There’s an odd sort of resonance between David Brooks’s New York Times column on two contrasting views of “human development”:

I’d like to offer you two models of human development.

The first is what you might call The Four Kinds of Happiness. The lowest kind of happiness is material pleasure, having nice food and clothing and a nice house. Then there is achievement, the pleasure we get from earned and recognized success. Third, there is generativity, the pleasure we get from giving back to others. Finally, the highest kind of happiness is moral joy, the glowing satisfaction we get when we have surrendered ourselves to some noble cause or unconditional love.

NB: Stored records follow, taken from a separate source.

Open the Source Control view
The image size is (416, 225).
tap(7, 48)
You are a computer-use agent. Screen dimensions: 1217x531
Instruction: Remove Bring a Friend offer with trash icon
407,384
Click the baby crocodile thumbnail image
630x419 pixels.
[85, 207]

The second model is Maslow’s famous hierarchy of needs. In this conception, we start out trying to satisfy our physical needs, like hunger or thirst. Once those are satisfied we move up to safety needs, economic and physical security. Once those are satisfied we can move up to belonging and love. Then when those are satisfied we can move up to self-esteem. And when that is satisfied we can move up to the pinnacle of development, self-actualization, which is experiencing autonomy and living in a way that expresses our authentic self.

and Michael Gerson’s Washington Post riff on a recent essay of Andrew Sullivan’s:

A provocative new essay by Andrew Sullivan, “America Wasn’t Built for Humans,” describes the emergence of two American phyles. One is more racially diverse, urban, secular and globalist. The other is largely white, rural and exurban, religious and nationalist. Their conflict is the context of American politics. At stake is the idea that “American” describes a single people.

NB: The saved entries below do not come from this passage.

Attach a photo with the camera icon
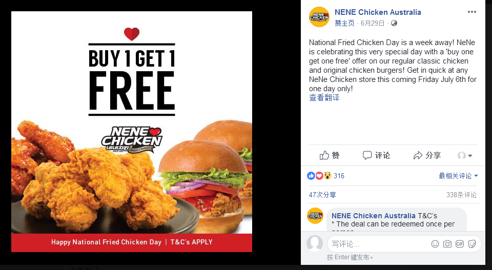492x270 pixels. tap(447, 244)
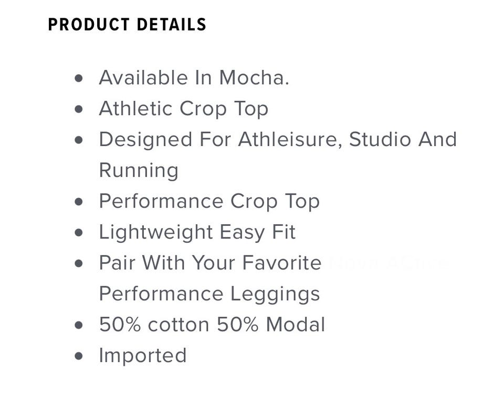Click the bullet beside "Available In Mocha."
The width and height of the screenshot is (504, 394).
click(79, 78)
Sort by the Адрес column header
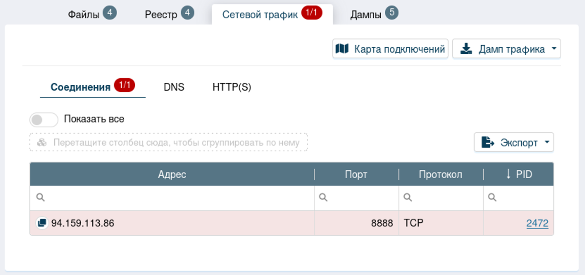This screenshot has width=585, height=275. 172,175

In Sullivan’s description, the “myths” that used to help unify the country — the ideal of assimilation, the idea of America’s founders as exemplars of constitutional values — have been weakened. “We dismantled many of our myths,” he argues, “but have not yet formed new ones to replace them.” The result is the dangerous triumph of cultural identification over unifying political ideals.

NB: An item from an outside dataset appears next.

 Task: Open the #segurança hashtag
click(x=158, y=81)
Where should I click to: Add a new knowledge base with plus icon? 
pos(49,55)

Both are in their own ways about the search for meaning in life. I found the discussion of Andrew Sullivan’s essay interesting, not interesting enough, however, to purchase a copy of the New Yorker, the only place, apparently, where the essay may be read.

Turning to Mr. Brooks’s observation, I think that as a society we’ve been stuck at the first stage of the “Four Kinds of Happiness” for decades and it isn’t working. Rising suicide rates and abuse of opioids, anger, high homicide rates in Chicago, Baltimore, and St. Louis all point in the same direction.

Imagine if the headlong push to erode every form of economic activity in this country until the only people who are employed are artists, teachers, politicians, and physicians is successful. Most people derive their sense of achievement from their jobs. If you don’t believe that, read Csikszentmihalyi’s Flow. Truly happy people, even those in the most menial and repetitious of jobs, find happiness in their work. What if that is foreclosed?

The notion that people will jump from hedonism directly to generativity is laughable. The rate of voluntarism has declined even as the rate of long-term unemployment has risen.

This passage from Mr. Gerson’s column caught my attention:

Sullivan also urges “mutual forgiveness” as the basis for genuine reconciliation. “No tribal conflict,” he says, “has ever been unwound without magnanimity.” We need the spirit of Abraham Lincoln and Nelson Mandela in our politics, which is essentially to call for a miracle.

It is not merely a miracle but unthinkable. The Blue Phyle’s conviction of their own rectitude, that they are, to use a favorite phrase, “on the right side of history”, and their belief in the utter vileness of any who disagree with them even as their own views turn on a dime all tell us that we should not expect forgiveness or reconciliation to emerge as a driving force any time soon.

I couldn’t care less whose fault it is. IMO assigning blame depends entirely on your horizon and how strongly you believe that you’re right. I care much more for what works and what we’re doing now isn’t working.